§ WHAT YOU NEED TO DO
[1] From the blog post on subway maps and copyright below, retype verbatim the passage that begins at the words "One of my favorite" and ends after the words "actions are shameful.".
[2] Condense the paragraph of the blog post on subway maps and copyright that opens with "One of my favorite blogs" into a bulleted list that keeps its principal facts.
[3] List every court decision cited in the blog post on subway maps and copyright.

§ QUOTED PASSAGE
::::::::

Tuesday, September 27, 2005

Subway Maps and Copyright

One of my favorite blogs, Corante, had a posting about cease-and-desist letters sent by the NY Metropolitan Transit Authority and BART in the SF Bay Area over iPod downloading of subway maps. This is very disturbing. Those agencies have much more pressing, public safety and service issues they should be worrying about than vigorously asserting copyright in subway maps. And if their concern is that the iPod maps were inaccurate, they should have offered to provide a free, up-to-date file. The only purpose for such maps in that format is to inform the public about which trains to take. Copyright is both unnecessary and inappropriate. The agencies' actions are shameful.

But are they legally sound? Maps have been protected since the 1790 Copyright Act. The basis for protection in some of the early decisions is unclear: was it sweat of the brow, as a factual compilation, as a visual work, or something else? See e.g., Perris v. Hexamer, 99 U.S. 674 (1878); Blunt v. Patten, 3 F. Cas. 762 (C.C.S.D.N.Y. 1828) and on maps in general in this period, J.B. Harley, The New Nature Maps: Essays in the History of Cartography (Paul Laxton ed. 2001); John Rennie Short, Representing the Republic: Mapping the United States (1600-1900) (2001). Compendium II of Copyright Office Practices Sec. 509.01 (1984) refers to drawings or pictorial representations "based on original surveying or carto-graphic field work," but this final requirement seems inappropriate after Feist. More persuasive is Mason v. Montgomery Data, Inc., 967 F.2d 135 (5th Cir. 1992), which based protection on the inherent pictorial nature of the map.

A particularly apposite opinion is Streetwise Maps, Inc. v. Vandam, Inc., 159 F.3d 739 (2d Cir. 1998), which involved to a glossy map of New York City. And then there is County of Suffolk, N.Y. v. First American Real Estate Solutions, 261 F.3d 179 (2d Cir. 2001), which injected a new incentives based test for protection. Under that approach, there is no need for the incentive of copyright for the transit authorities to publish the subway maps; they have to anyway, if not by law, by necessity.

::::::::

§ INFORMATION PROVIDED
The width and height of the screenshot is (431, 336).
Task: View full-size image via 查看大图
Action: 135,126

::::::::

§ RESPONSES TO THE EXERCISE
[1]
One of my favorite blogs, Corante, had a posting about cease-and-desist letters sent by the NY Metropolitan Transit Authority and BART in the SF Bay Area over iPod downloading of subway maps. This is very disturbing. Those agencies have much more pressing, public safety and service issues they should be worrying about than vigorously asserting copyright in subway maps. And if their concern is that the iPod maps were inaccurate, they should have offered to provide a free, up-to-date file. The only purpose for such maps in that format is to inform the public about which trains to take. Copyright is both unnecessary and inappropriate. The agencies' actions are shameful.

[2]
- Corante reported cease-and-desist letters sent by the NY Metropolitan Transit Authority and BART over iPod downloading of subway maps.
- The author finds this very disturbing and says the agencies have more pressing public safety and service issues.
- If inaccuracy was the concern, the agencies should have offered a free, up-to-date file.
- Maps in that format serve only to tell the public which trains to take, so copyright is unnecessary and inappropriate.
- The author calls the agencies' actions shameful.

[3]
- Perris v. Hexamer, 99 U.S. 674 (1878)
- Blunt v. Patten, 3 F. Cas. 762 (C.C.S.D.N.Y. 1828)
- Mason v. Montgomery Data, Inc., 967 F.2d 135 (5th Cir. 1992)
- Streetwise Maps, Inc. v. Vandam, Inc., 159 F.3d 739 (2d Cir. 1998)
- County of Suffolk, N.Y. v. First American Real Estate Solutions, 261 F.3d 179 (2d Cir. 2001)